start Text passage
People’s life is made out of decisions. Decisions may be difficult or easy, decisions may be planned or spontaneous, but they exist every day, every minute. Whether to take this way to school or that, whether to eat a salad or meat, and other decisions are taken by people without even realizing that the decision has been made. The other deals with the decisions which people take seriously, carefully thinking about them. There are two types of decision-making: programmed and non-programmed. The difference is visible, but to be more specific it is better to consider the question of decision making on a concrete example. The recent non-programmed decision, which was provided during the University time, was the decision of laptop buying because old one spoilt.
To start with it is significant to state what the decision making is and how non-programmed decision differs from programmed, what is the difference between just making a decision and being aware of the steps in decision making. Decision-making is an integral part of management, it is the process that comprises several stages. According to H. A. Simon (in Lucey 2004), there are four stages of decision making, intelligence (understanding the necessity and conditions for making a decision), design (researching the ways/alternatives of actions), choice (selecting the variant from all possible), and review (evaluation of the choice made). All these stages are necessary for providing wise decisions without regrets.
end Text passage
(Required actions)
1. List the four stages of decision making that the text on decision-making attributes to H. A. Simon.
2. Write the next part of the text on decision-making, starting after its final sentence.
start Information supplied
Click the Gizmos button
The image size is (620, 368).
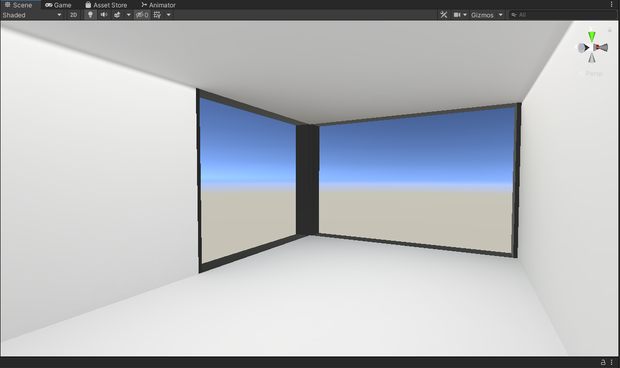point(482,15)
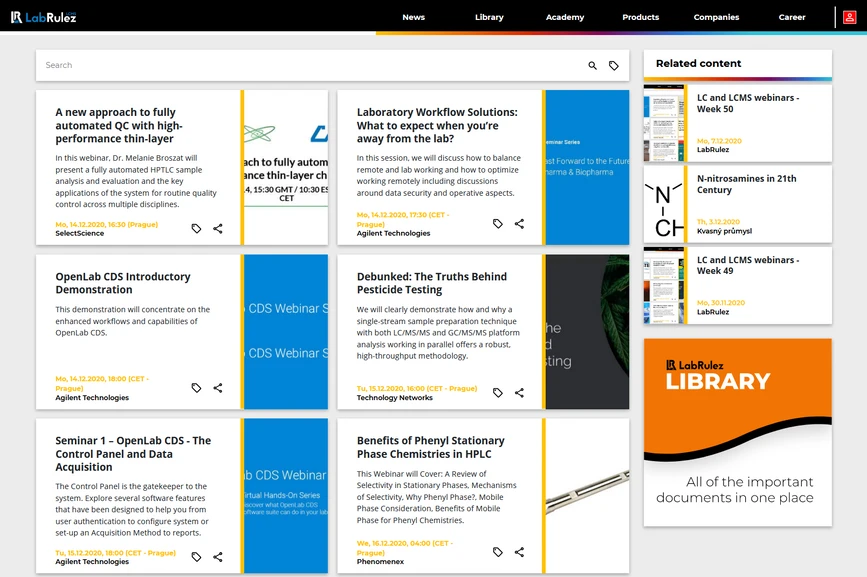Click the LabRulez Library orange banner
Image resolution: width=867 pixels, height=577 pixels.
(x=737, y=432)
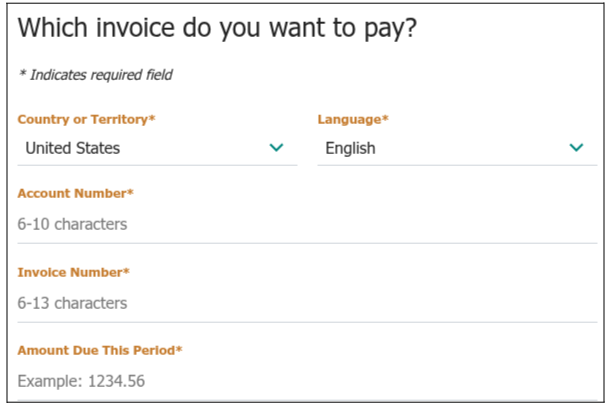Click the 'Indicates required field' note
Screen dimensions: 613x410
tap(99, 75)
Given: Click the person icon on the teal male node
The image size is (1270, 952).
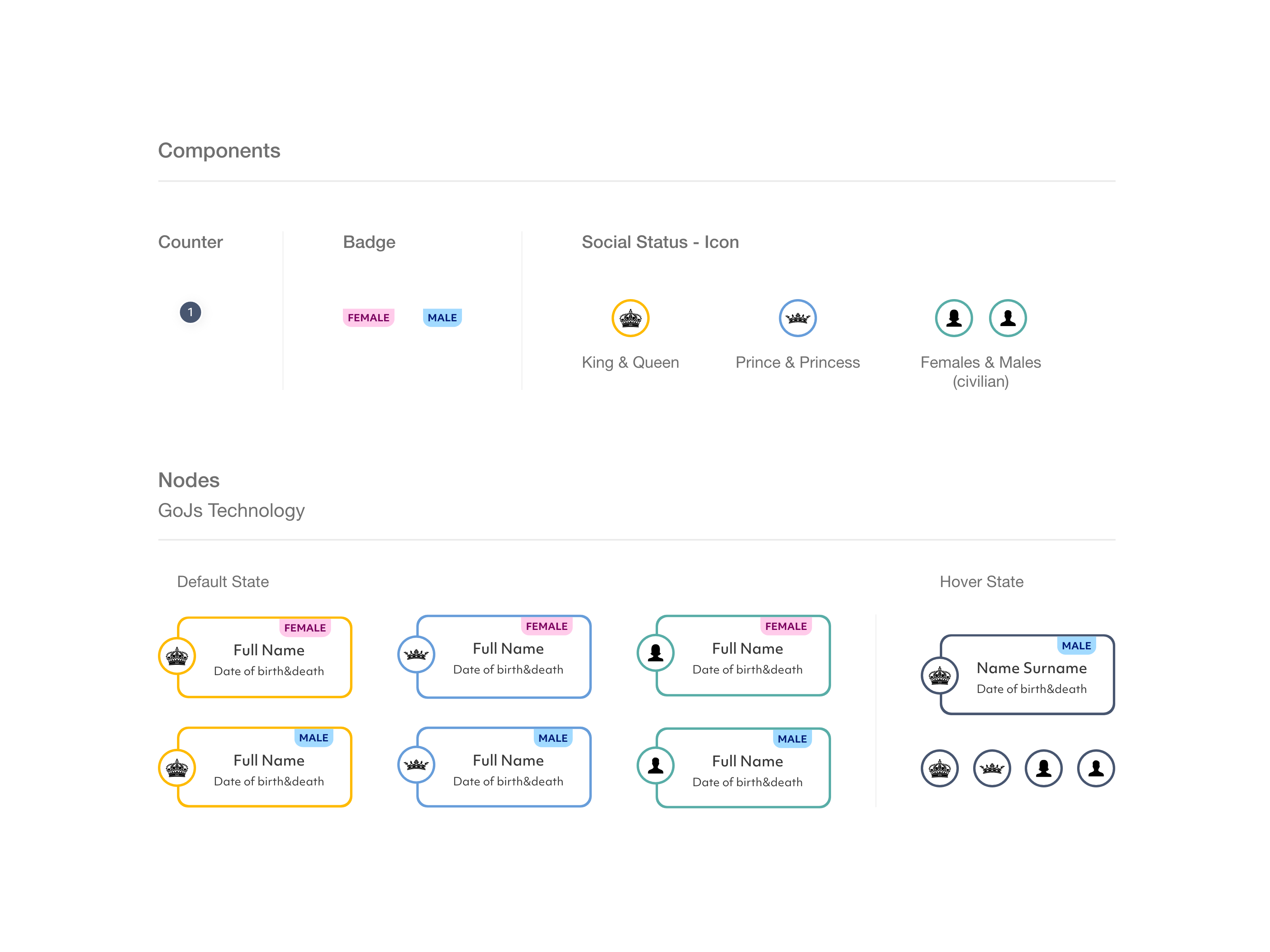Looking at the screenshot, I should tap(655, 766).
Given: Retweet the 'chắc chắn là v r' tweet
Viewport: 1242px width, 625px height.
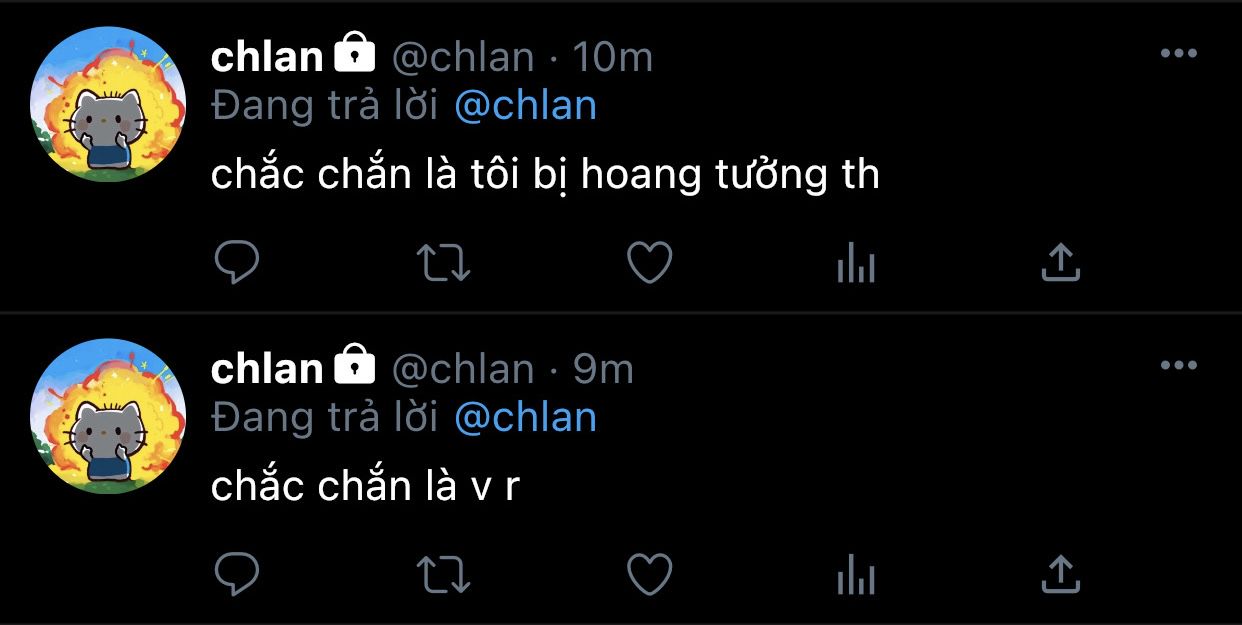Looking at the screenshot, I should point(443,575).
end Information supplied
(Outputs by task)
1. intelligence, design, choice, review

2.
Correct decision making, following all the stages, is very important in the business, as the future of the whole company frequently depends on the decision which is made. Programmed decisions are easy to make as there is no responsibility for the consequences the decision-maker bears. The reason is simple, programmed decision-making is applied when the situation, which must be decided, is “routine, well structured and understood, and repetitive” (Montana & Charnov 2000, p. 91). Non-programmed decisions, vice versa, should be provided spontaneously, without any prompts. This means that they “cannot be anticipated or do not have pre-existing methods of resolving them” (Martin 2005, p. 687). Non-programmed decisions frequently occur in business and as earlier managers will be able to cope with problems and provide argumentative and vise decisions, the better it will be for their career.
To the point, non-programmed decisions are more interesting to deal with as the mental activities should be involved, new methods and techniques are created. The more creativity exists in the decision, the better decision is in itself. Programmed decisions are usually provided by computers as in this case the things are commonly involved in the process. Considering non-programmed decisions, people are usually involved and the work with people is much more interesting than with computers. The absence of the answer is one of the main characteristics of non-programmed decision-making, as the solution to the problem is created, it is fabricated by the person who is responsible for this decision. The area of the problem may also be various, that is why it is impossible to guess the solution, decision, as the problem may be unexpected, what usually is (Crosby 2003).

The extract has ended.